She shook her head with a kind of joyous sadness for the past. It was so much better to be totally ignorant of love, and then to learn it – like this!
Then she became grave again.
"My father shall arrange everything this evening," she said, with a proud toss of her head. "To-morrow you may command, but to-night you shall remain a suppliant; grant me, I pray you, this fond little gratification of my overburdened vanity. Ask me again to grant your request, to be the means of satisfying your ambition. Put it into words, Gaston, tell me what it is you want!" she insisted, with a pretty touch of obstinacy; "it is my whim, and remember I am still the arbiter of your fate."
"On my knees, my queen," he said, curbing his impatience at her childish caprice; and, striving to hide the note of triumph in his voice, he put both knees to the ground and bent his head in supplication. "I crave of your bountiful graciousness to accord me the power to rule France by virtue of my office as Chief Comptroller of her revenues."
"Your desire is granted, sir," she said with a final assumption of pride; "the last favour I shall have the power to bestow I now confer on you. To-morrow I abdicate," she continued, with a strange little sigh, half-tearful, half-joyous, "to-morrow I shall own a master. M. le Comte de Stainville, Minister of the Exchequer of France, behold your slave, Lydie, bought this night with the priceless currency of your love! Oh, Gaston, my lord, my husband!" she said, with a sudden uncontrollable outburst of tears, "be a kind master to your slave – she gives up so much for your dear sake!"
CHAPTER V
THE FIRST TRICK
A shrill laugh suddenly broke on their ears. So absorbed had Lydie been in her dream that she had completely forgotten the other world, the one that laughed and talked, that fought and bickered on the other side of the damask curtain which was the boundary of her own universe.
Gaston de Stainville, we may assume, was not quite so unprepared for interruption as the young girl, for even before the shrill laugh had expended itself, he was already on his feet, and had drawn the damask curtain back again, interposing the while his broad figure between Lydie d'Aumont and the unwelcome intruder on their privacy.

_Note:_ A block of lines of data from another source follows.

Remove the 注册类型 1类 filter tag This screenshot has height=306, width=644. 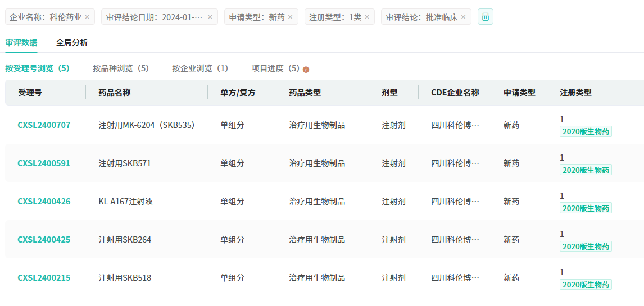point(367,17)
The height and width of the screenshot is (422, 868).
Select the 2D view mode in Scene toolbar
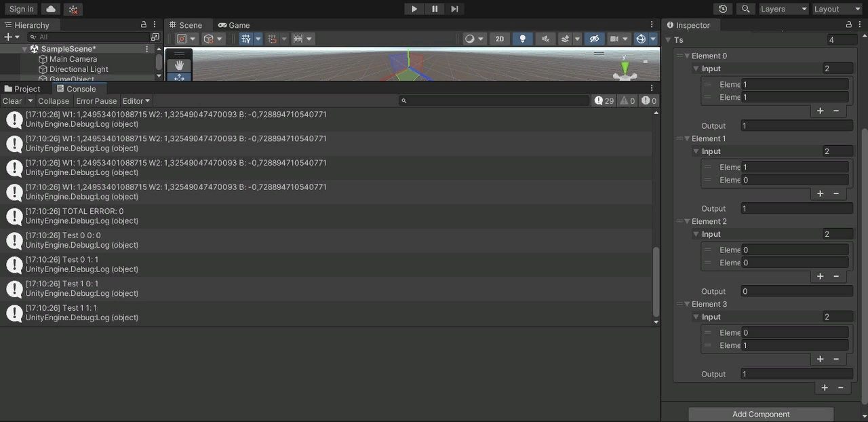(x=500, y=39)
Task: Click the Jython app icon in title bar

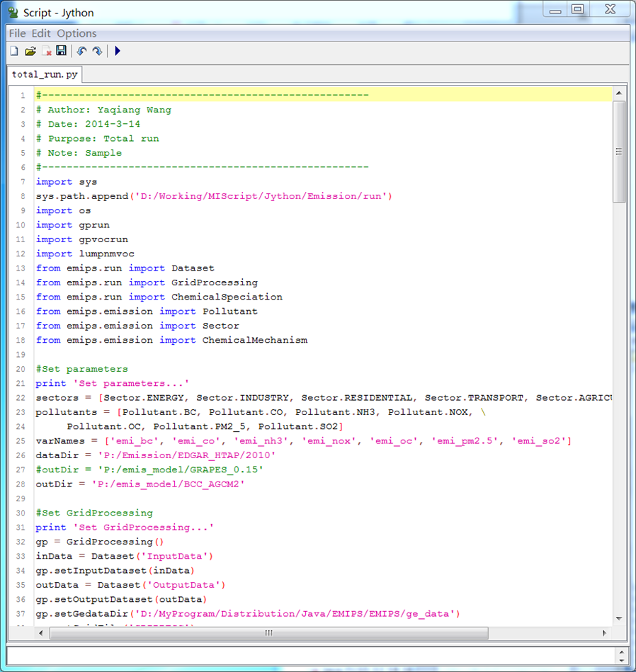Action: 13,12
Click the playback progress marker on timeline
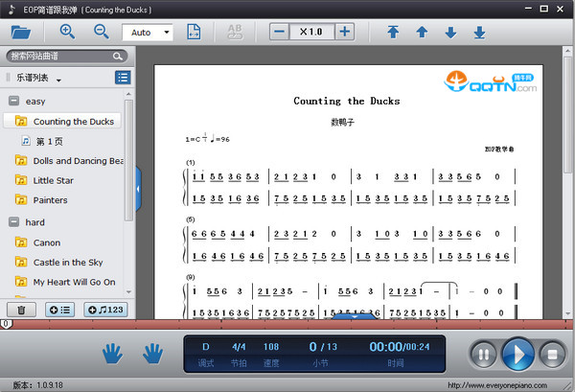Image resolution: width=575 pixels, height=392 pixels. pyautogui.click(x=6, y=325)
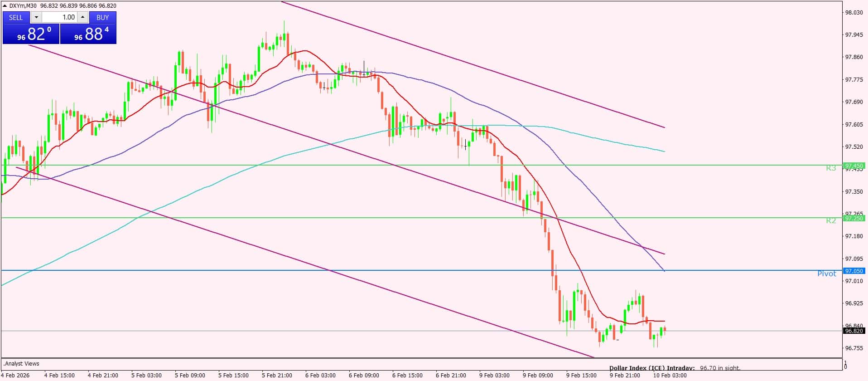The image size is (868, 381).
Task: Click the 96.820 current price marker
Action: 854,331
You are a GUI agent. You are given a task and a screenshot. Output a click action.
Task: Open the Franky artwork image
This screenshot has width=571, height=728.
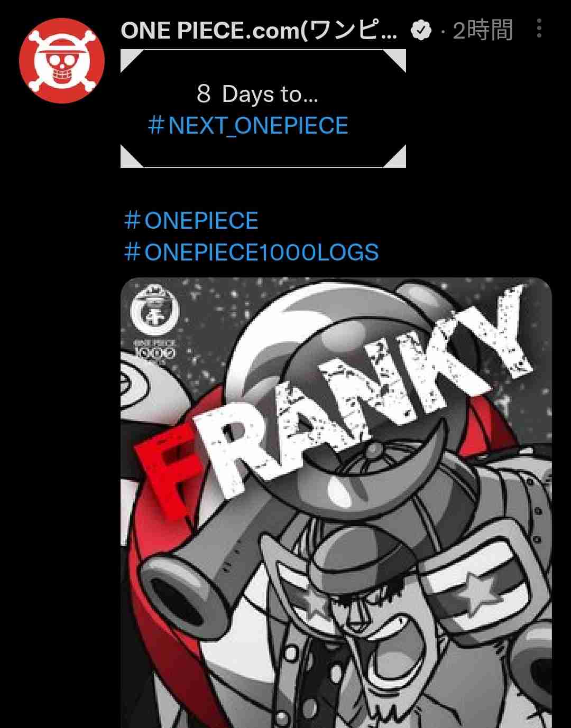click(336, 502)
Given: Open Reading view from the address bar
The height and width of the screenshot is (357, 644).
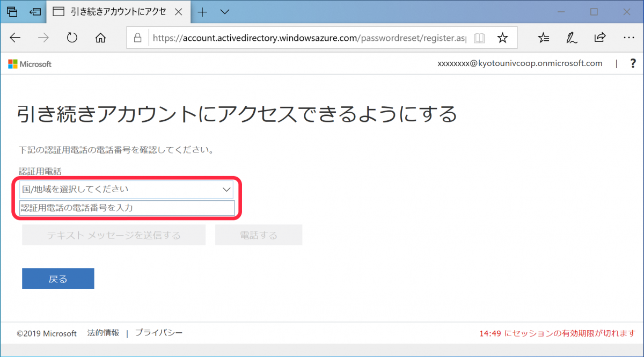Looking at the screenshot, I should coord(479,38).
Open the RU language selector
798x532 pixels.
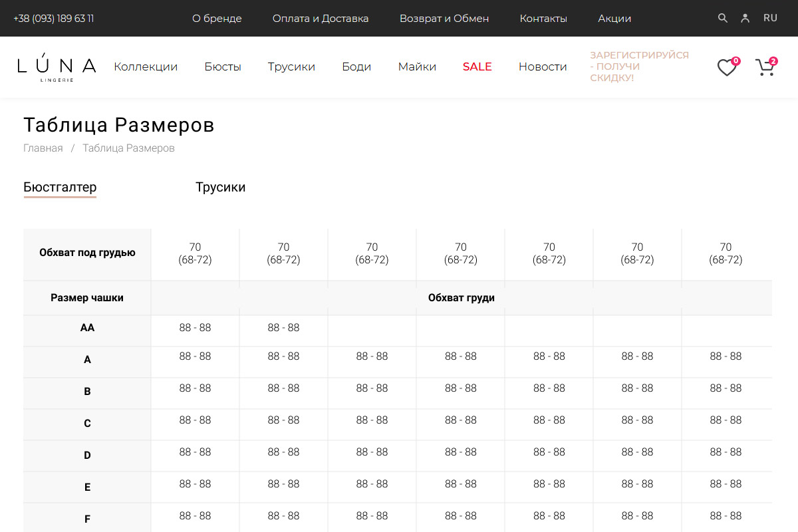[x=770, y=18]
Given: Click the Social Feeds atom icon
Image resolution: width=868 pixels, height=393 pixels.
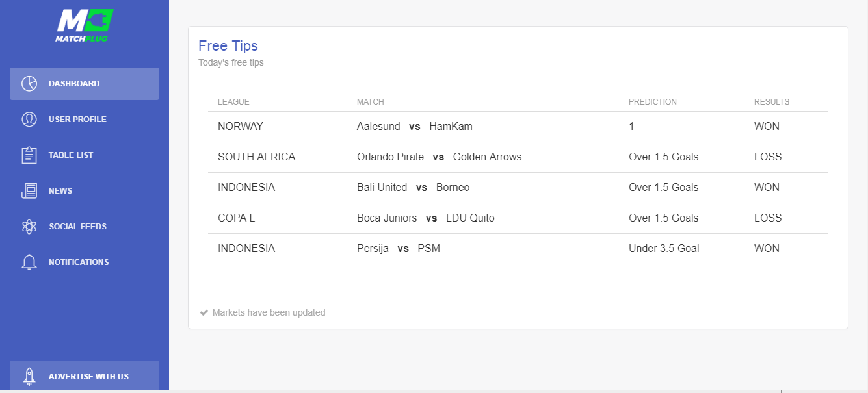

"Ah! at last you are tracked to earth, mauvais sujet," said Mme. de Pompadour, as soon as the Comte de Stainville stood fully revealed before her. "Faith! I have had a severe task. His Majesty demanded your presence a while ago, sir, and hath gone to sleep in the interval of waiting. Nay! nay! you need make neither haste nor excuses. The King sleeps, Monsieur, else I were not here to remind you of duty."
She stood at the bottom of the steps looking up with keen, malicious eyes at Gaston's figure framed in the opening of the alcove, and peering inquisitively into the sombre recesses, wherein already she had caught a glimpse of a white satin skirt and the scintillation of many diamonds.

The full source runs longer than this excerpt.